HºLISM_IMG_6827_edited_celeriac.jpg

Ingredients

  • 2 cod fillets

  • 1 T coconut flour

  • 1 egg - beaten

  • 4 T desiccated coconut

  • 3 T coconut oil for shallow frying

  • 200g celeriac

  • 20 g butter (melted)

  • 1/2 t salt

  • 1 t nutmeg or paprika (optional)

  • 30 g pea shoots

  • 1 T avocado oil

  • 1/2 T apple cider vinegar

  • lemon wedge

  • 2 T paleo mayo

  • sprig dill

  • 2 t dijon


Method

  1. Preheat oven to 180ºC / 350 F.

  2. Peel and cut celeriac into fries, toss in melted butter and bake for 40 mins.
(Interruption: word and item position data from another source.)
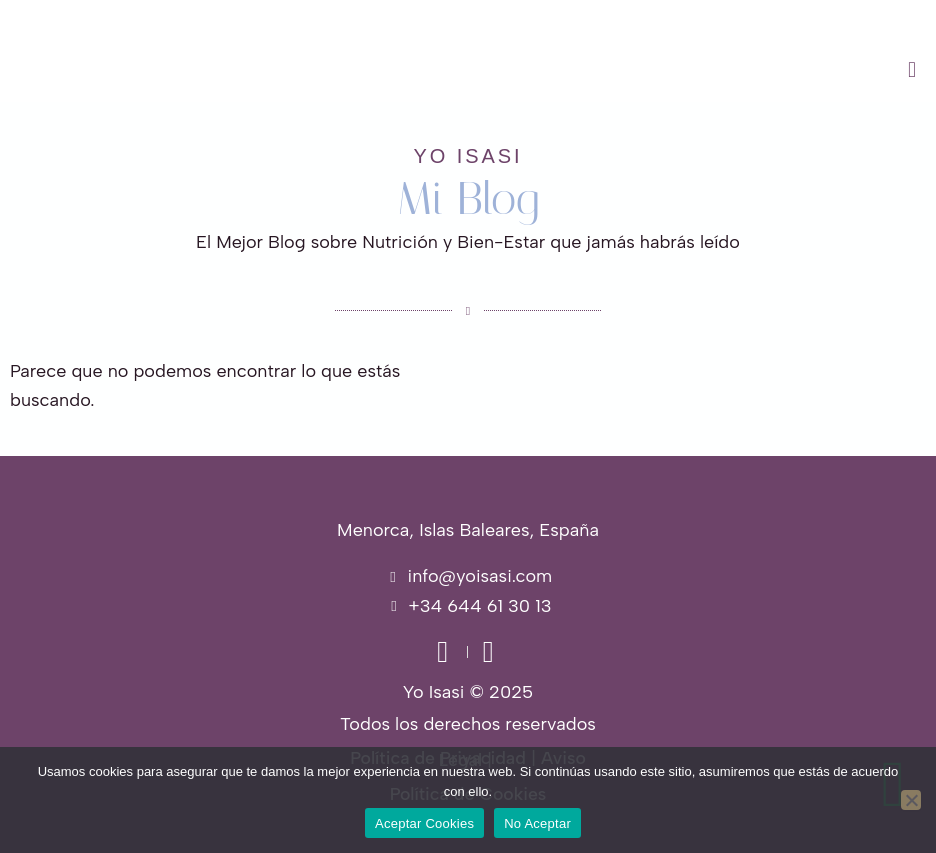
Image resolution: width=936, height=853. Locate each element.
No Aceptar (537, 823)
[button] (585, 70)
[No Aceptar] (911, 800)
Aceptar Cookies (424, 823)
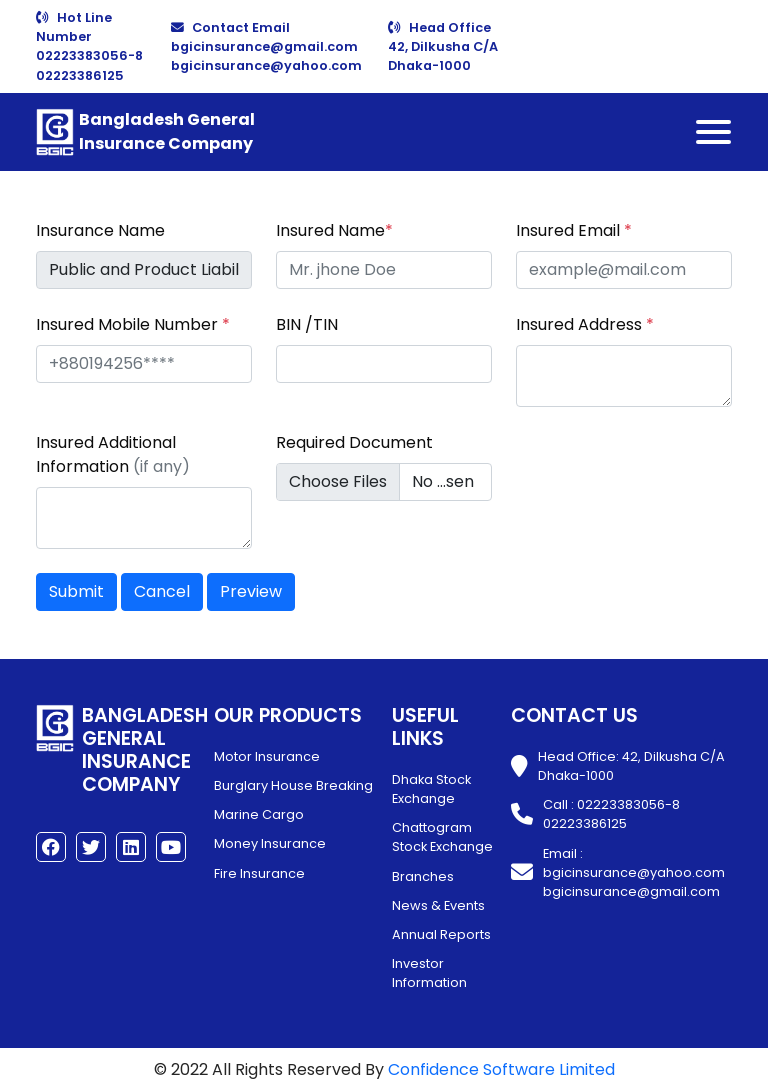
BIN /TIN (307, 324)
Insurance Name (100, 230)
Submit (76, 591)
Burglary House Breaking (293, 785)
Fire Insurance (259, 873)
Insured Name (334, 230)
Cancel (162, 591)
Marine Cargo (259, 814)
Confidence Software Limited (501, 1069)
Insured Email (574, 230)
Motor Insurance (267, 756)
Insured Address (585, 324)
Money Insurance (270, 843)
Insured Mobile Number (133, 324)
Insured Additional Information (113, 454)
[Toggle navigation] (713, 132)
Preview (251, 591)
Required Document (354, 442)
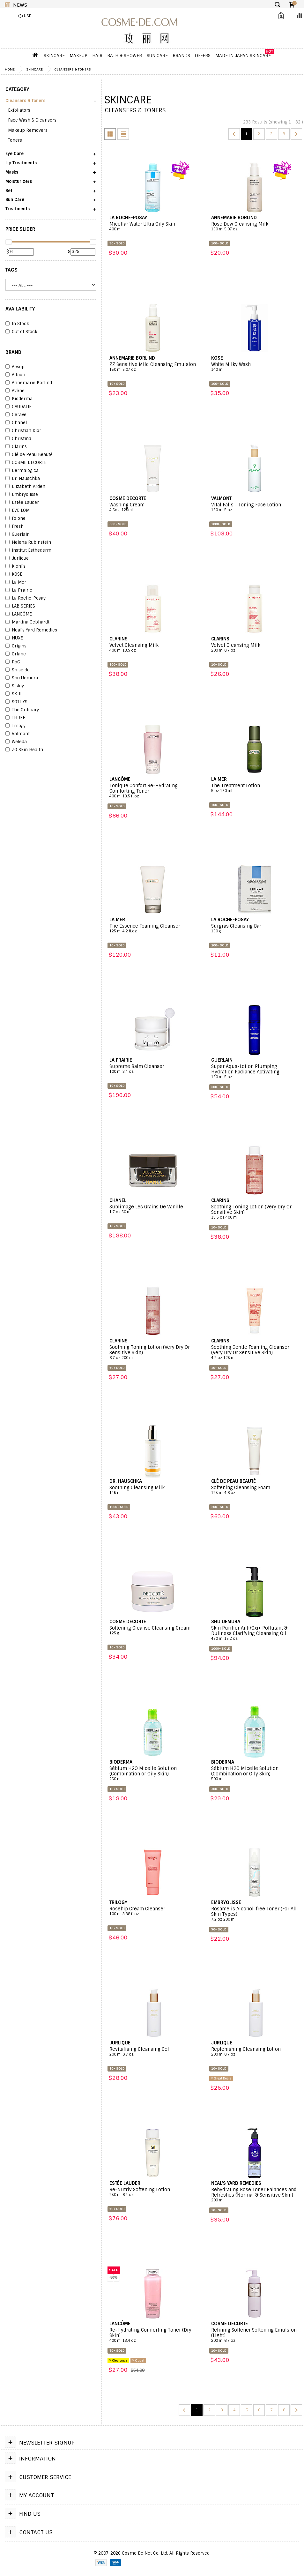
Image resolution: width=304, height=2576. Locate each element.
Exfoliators (19, 110)
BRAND (13, 352)
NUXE (14, 638)
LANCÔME (18, 614)
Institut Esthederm (28, 550)
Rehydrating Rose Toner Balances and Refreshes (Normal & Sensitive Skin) (254, 2195)
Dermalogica (22, 470)
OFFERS (203, 55)
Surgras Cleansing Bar (254, 928)
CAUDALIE (18, 406)
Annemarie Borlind (28, 382)
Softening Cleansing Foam (254, 1490)
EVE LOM (17, 510)
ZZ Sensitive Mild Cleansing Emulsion (152, 367)
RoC (12, 662)
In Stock (17, 323)
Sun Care (157, 55)
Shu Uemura (21, 678)
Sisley (14, 686)
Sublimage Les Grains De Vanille (152, 1209)
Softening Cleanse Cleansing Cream (152, 1630)
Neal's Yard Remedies (31, 630)
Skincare (54, 55)
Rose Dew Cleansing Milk (254, 226)
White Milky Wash (254, 367)
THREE (15, 718)
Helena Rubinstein (28, 542)
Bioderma (19, 398)
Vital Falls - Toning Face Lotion (254, 507)
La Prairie (18, 590)
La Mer (15, 582)
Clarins (16, 446)
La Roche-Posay (25, 598)
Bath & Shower (124, 55)
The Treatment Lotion (254, 788)
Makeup (78, 55)
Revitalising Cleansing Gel (152, 2051)
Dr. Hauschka (22, 478)
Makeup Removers (28, 130)
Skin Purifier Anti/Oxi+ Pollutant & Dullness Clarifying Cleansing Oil (254, 1633)
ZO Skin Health (24, 749)
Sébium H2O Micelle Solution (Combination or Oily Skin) (152, 1774)
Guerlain (17, 534)
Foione (15, 518)
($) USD (25, 16)
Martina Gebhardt (27, 622)
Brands (181, 55)
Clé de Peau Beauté (29, 454)
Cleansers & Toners (72, 69)
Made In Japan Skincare (243, 55)
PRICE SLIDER (20, 229)
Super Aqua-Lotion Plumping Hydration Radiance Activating (254, 1072)
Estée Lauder (22, 502)
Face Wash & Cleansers (32, 120)
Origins (15, 646)
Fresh (14, 526)
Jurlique (17, 558)
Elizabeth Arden (25, 486)
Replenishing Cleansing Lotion (254, 2051)
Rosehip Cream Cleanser (152, 1911)
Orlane (15, 654)
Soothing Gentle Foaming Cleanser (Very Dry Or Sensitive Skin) (254, 1352)
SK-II (13, 694)
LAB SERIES (20, 606)
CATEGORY (17, 89)
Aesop (15, 367)
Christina (18, 438)
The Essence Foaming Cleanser (152, 928)
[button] (50, 103)
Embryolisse (21, 494)
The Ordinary (22, 710)
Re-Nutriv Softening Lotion (152, 2192)
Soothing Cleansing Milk (152, 1490)
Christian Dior (23, 430)
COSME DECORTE (26, 462)
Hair (97, 55)
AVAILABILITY (20, 309)
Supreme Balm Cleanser (152, 1069)
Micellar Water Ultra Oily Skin (152, 226)
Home (10, 69)
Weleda (16, 741)
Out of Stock (21, 331)
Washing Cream (152, 507)
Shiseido (17, 670)
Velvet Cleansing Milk (152, 647)
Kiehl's (15, 566)
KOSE (13, 574)
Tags (11, 270)
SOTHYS (16, 702)
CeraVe (15, 414)
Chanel (16, 422)
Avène (15, 390)
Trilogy (15, 725)
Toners (15, 140)
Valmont (17, 733)
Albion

  3. Cut cod loin into bite size portions.

  4. In a shallow dish add 1 T coconut flour.

  5. In a second dish whisk the egg.

  6. In a third add desiccated coconut.

  7. Dip the cod bite in the coconut flour, then egg wash, coat in desiccated coconut and back into coconut flour to coat fully.

  8. Shallow fry in coconut oil till golden and cooked through, turning carefully.

  9. Add pea shoots to a plate and dress with oil and vinegar.

  10. Mix mayonnaise with mustard and chopped dill.

  11. Add cod bites, celeriac chips, dill mayonnaise and lemon wedge.